>> Start

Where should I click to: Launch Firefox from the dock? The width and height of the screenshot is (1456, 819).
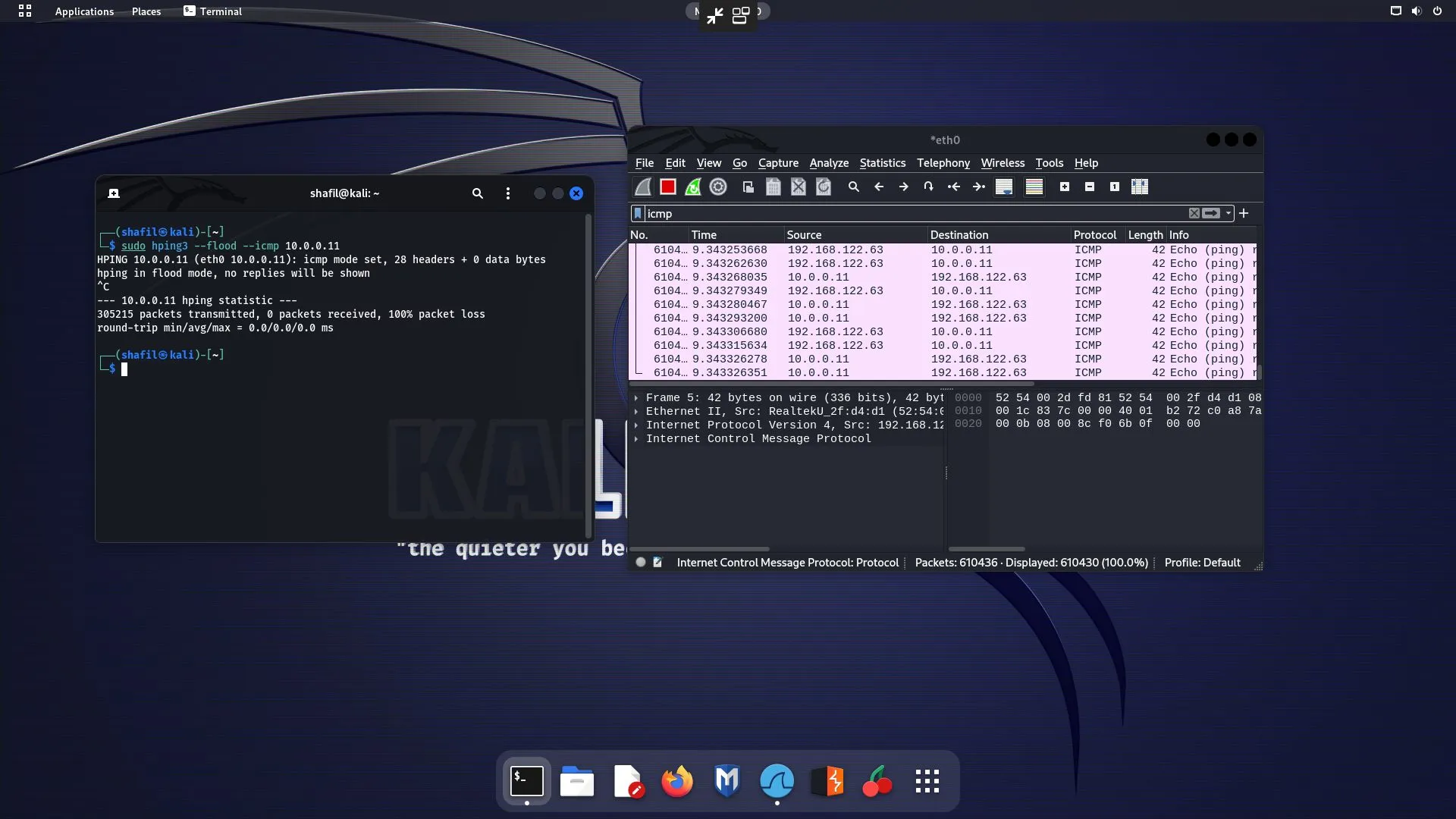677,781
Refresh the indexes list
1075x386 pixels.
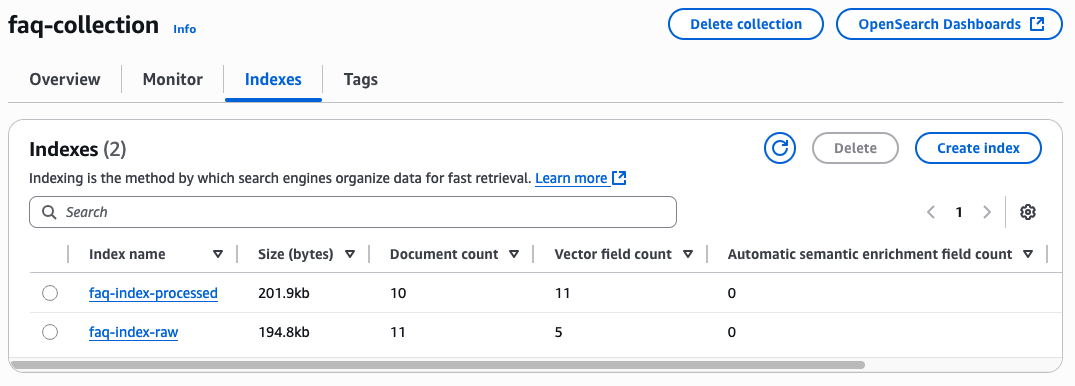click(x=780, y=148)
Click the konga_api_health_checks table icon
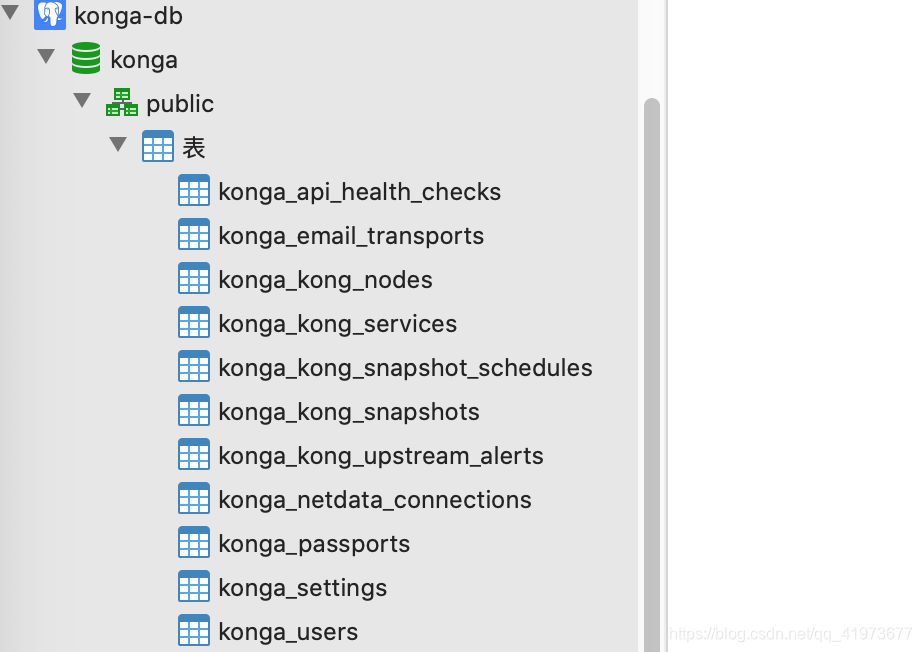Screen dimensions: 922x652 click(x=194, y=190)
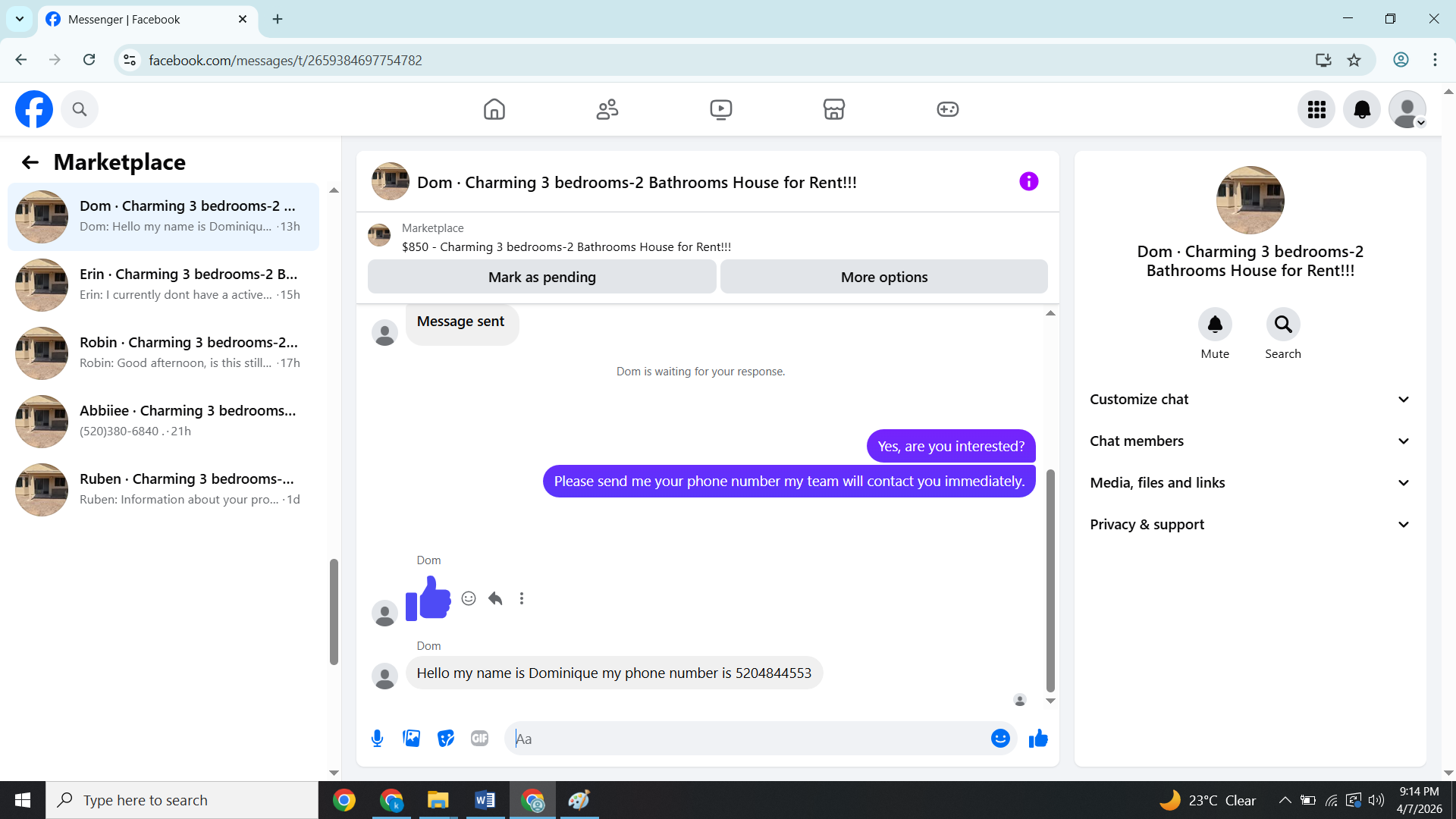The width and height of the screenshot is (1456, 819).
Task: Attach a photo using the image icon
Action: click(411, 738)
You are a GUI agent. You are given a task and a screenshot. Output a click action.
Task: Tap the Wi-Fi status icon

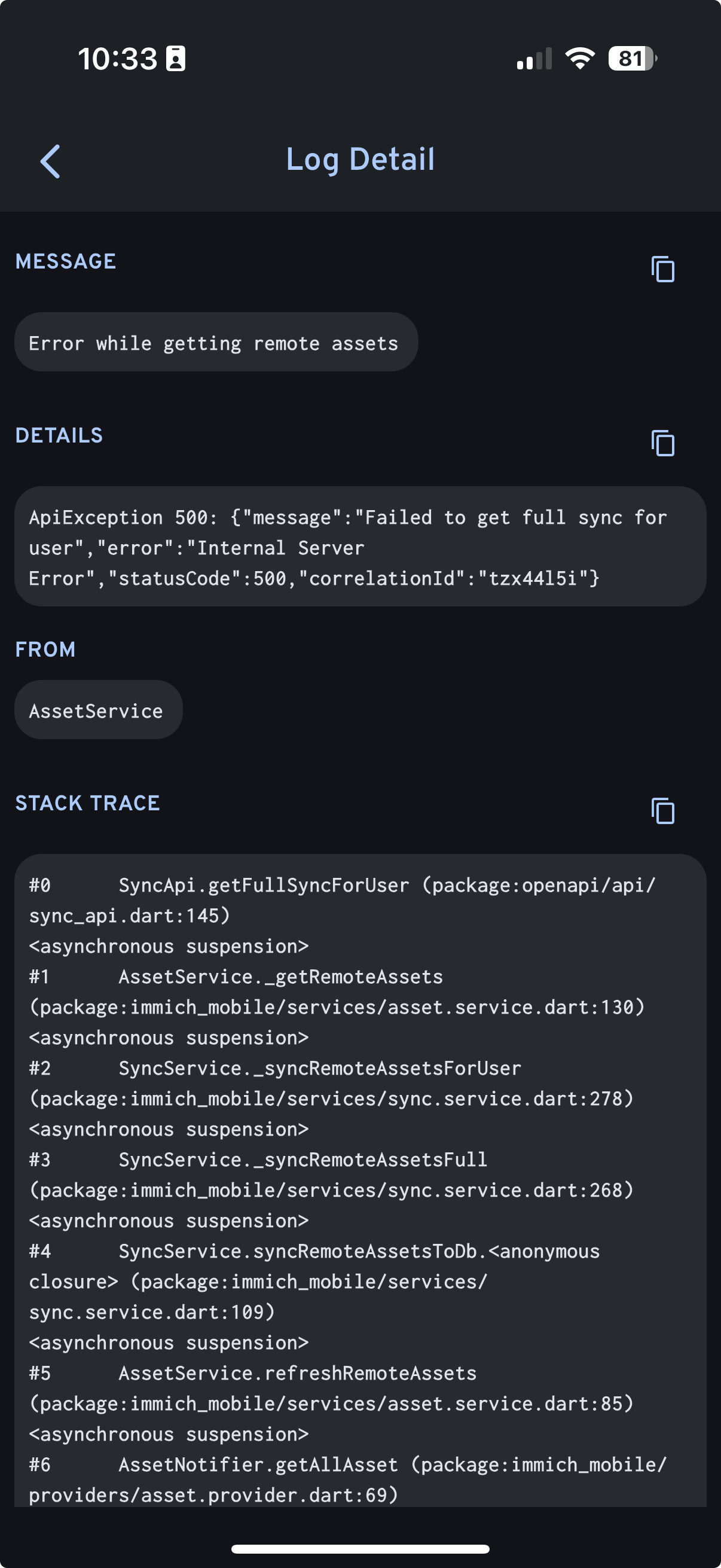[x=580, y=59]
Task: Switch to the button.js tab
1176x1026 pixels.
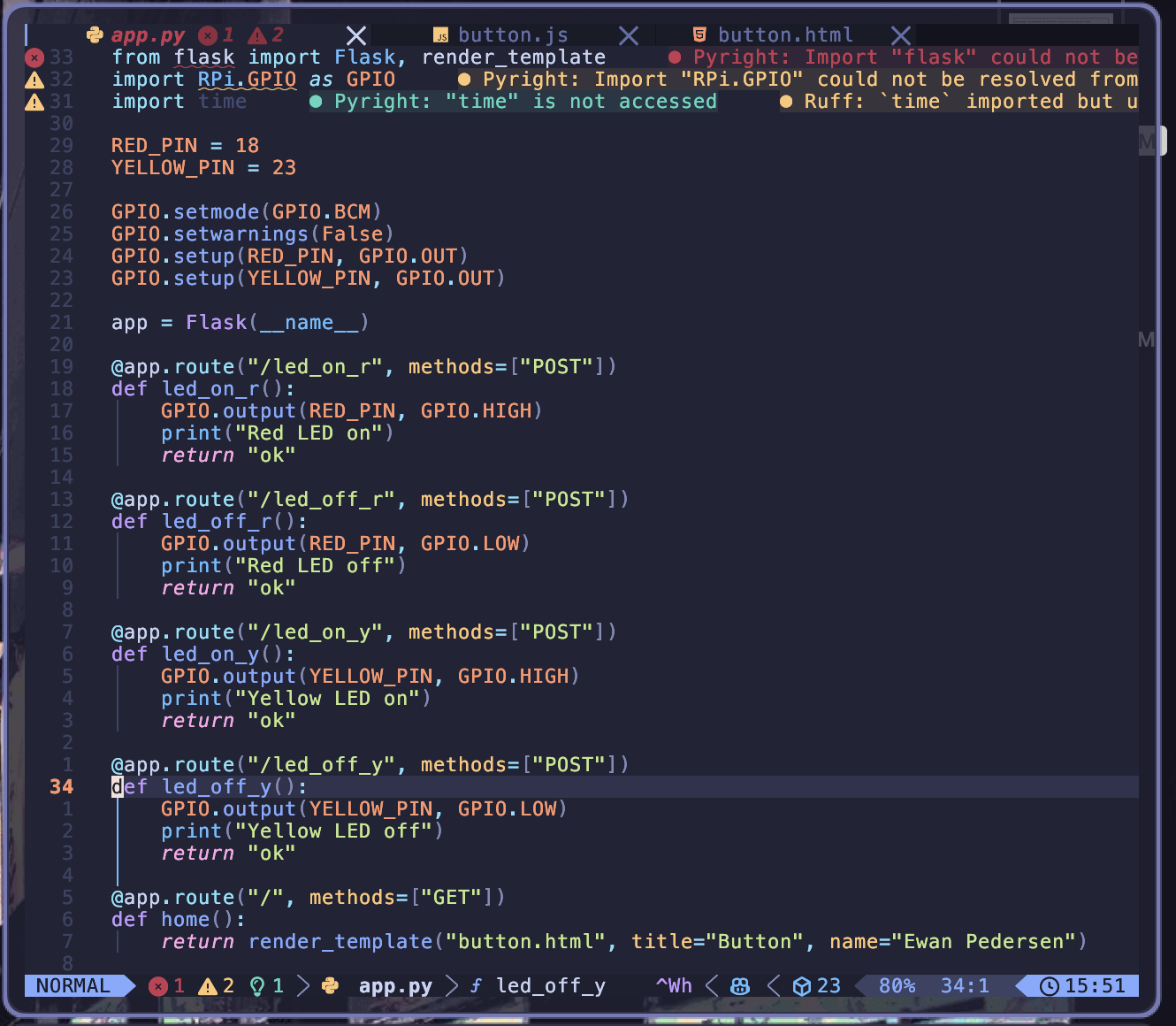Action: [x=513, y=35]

>> End

# What to work on
Put each line of the items above into a Markdown table with a "Row" column holding its number and a "Text" column holding the line. Skip blank lines and leave out the pictures.

# The solution
| Row | Text |
|---|---|
| 1 | Where should I click to: Launch Firefox from the dock? The width and height of the screenshot is (1456, 819). |
| 2 | 677,781 |
| 3 | Refresh the indexes list |
| 4 | 1075x386 pixels. |
| 5 | click(x=780, y=148) |
| 6 | Click the konga_api_health_checks table icon |
| 7 | Screen dimensions: 922x652 click(x=194, y=190) |
| 8 | The width and height of the screenshot is (1456, 819). |
| 9 | Task: Attach a photo using the image icon |
| 10 | Action: click(411, 738) |
| 11 | You are a GUI agent. You are given a task and a screenshot. Output a click action. |
| 12 | Task: Tap the Wi-Fi status icon |
| 13 | [x=580, y=59] |
| 14 | Task: Switch to the button.js tab |
| 15 | 1176x1026 pixels. |
| 16 | Action: [x=513, y=35] |